#### [Aim of the task]
Copy out, from the entries below, each line that holds the string "number".

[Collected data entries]
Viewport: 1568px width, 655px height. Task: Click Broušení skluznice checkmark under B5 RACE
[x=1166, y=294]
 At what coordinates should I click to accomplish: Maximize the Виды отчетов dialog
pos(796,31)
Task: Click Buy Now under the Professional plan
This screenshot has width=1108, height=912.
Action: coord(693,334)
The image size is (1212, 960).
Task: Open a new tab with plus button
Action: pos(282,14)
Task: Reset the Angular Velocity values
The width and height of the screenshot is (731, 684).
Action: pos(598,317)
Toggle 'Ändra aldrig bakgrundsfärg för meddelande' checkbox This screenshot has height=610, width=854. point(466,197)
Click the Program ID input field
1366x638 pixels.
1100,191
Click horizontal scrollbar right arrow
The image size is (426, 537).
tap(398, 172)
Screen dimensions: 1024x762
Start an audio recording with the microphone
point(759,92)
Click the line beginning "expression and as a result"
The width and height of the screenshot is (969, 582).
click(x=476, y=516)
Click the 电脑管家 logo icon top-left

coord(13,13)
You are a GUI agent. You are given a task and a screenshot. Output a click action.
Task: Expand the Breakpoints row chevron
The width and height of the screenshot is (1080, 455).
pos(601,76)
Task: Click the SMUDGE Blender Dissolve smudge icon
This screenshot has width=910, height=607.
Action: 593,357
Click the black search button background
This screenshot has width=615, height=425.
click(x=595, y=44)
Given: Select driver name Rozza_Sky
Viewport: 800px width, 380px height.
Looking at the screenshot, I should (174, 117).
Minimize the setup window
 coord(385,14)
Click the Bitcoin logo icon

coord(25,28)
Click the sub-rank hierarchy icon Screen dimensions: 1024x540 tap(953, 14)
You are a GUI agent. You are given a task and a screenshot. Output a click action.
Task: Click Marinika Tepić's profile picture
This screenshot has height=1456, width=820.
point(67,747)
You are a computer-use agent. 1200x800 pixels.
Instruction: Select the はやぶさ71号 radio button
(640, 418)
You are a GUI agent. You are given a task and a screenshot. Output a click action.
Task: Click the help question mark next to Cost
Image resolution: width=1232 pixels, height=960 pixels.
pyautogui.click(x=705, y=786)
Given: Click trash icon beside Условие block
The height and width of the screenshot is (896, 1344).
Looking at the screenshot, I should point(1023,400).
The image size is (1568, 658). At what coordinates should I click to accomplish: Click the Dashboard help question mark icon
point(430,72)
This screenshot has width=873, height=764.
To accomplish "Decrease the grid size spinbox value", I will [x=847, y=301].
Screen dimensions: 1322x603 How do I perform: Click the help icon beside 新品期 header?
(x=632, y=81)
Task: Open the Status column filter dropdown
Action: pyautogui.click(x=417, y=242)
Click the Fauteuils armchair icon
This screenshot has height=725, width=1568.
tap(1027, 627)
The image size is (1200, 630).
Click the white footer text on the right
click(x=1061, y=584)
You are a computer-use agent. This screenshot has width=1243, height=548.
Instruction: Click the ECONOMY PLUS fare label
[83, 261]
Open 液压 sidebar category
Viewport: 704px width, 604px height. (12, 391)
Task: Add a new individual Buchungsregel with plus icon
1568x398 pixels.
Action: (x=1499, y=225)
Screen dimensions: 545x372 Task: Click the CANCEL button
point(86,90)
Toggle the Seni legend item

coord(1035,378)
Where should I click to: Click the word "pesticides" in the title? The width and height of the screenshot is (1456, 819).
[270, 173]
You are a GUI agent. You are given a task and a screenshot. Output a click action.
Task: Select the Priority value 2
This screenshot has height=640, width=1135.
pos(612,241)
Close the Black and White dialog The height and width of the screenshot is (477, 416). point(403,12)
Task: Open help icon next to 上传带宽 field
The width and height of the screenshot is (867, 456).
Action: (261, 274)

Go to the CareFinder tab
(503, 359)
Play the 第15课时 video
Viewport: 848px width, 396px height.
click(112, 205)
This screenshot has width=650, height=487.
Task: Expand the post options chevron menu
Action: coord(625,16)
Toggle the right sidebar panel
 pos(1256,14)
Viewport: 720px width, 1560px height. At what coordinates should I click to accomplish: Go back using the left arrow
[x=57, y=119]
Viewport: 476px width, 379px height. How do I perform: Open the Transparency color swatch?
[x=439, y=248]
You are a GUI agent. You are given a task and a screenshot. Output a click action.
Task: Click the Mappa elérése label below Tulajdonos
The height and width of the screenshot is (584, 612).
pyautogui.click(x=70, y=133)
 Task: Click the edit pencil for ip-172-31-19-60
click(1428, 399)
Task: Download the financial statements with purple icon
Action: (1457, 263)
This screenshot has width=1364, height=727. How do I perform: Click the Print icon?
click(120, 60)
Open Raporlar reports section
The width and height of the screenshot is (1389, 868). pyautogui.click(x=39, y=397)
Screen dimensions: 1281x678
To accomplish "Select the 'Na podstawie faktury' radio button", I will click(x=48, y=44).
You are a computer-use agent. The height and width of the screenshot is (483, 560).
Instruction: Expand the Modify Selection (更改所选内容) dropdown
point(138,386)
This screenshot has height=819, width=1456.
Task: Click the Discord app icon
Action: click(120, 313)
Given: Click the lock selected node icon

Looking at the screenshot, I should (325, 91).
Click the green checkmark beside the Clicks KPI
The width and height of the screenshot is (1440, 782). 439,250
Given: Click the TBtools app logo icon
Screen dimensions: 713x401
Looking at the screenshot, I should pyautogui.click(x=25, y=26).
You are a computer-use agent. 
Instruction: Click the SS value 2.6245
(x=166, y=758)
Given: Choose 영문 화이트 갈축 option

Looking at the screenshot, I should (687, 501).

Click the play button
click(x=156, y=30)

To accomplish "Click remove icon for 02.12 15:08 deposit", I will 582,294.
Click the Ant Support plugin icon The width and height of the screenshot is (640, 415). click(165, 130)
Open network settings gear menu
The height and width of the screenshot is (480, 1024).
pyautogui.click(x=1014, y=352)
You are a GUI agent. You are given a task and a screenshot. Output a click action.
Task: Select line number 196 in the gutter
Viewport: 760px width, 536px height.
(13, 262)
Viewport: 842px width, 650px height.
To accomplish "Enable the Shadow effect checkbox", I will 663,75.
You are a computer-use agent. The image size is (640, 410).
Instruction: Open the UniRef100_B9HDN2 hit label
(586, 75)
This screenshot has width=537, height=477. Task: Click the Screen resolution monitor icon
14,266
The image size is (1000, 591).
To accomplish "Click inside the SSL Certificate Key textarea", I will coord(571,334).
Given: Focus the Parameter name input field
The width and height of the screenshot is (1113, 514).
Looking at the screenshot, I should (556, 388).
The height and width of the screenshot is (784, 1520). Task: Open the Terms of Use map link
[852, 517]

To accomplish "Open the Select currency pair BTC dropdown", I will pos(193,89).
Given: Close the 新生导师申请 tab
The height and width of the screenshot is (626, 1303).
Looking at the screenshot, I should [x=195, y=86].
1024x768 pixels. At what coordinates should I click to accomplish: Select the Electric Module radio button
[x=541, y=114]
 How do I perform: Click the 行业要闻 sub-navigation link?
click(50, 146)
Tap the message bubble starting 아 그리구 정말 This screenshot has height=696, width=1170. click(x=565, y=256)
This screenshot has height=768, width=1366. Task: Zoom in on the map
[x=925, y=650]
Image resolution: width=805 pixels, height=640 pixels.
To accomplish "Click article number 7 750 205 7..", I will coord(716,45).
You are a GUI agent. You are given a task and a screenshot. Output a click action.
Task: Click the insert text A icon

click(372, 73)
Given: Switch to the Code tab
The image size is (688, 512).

#### [Result below]
Task: Select line number 196 in the gutter
To accomplish "Click article number 7 750 205 7..", I will coord(716,45).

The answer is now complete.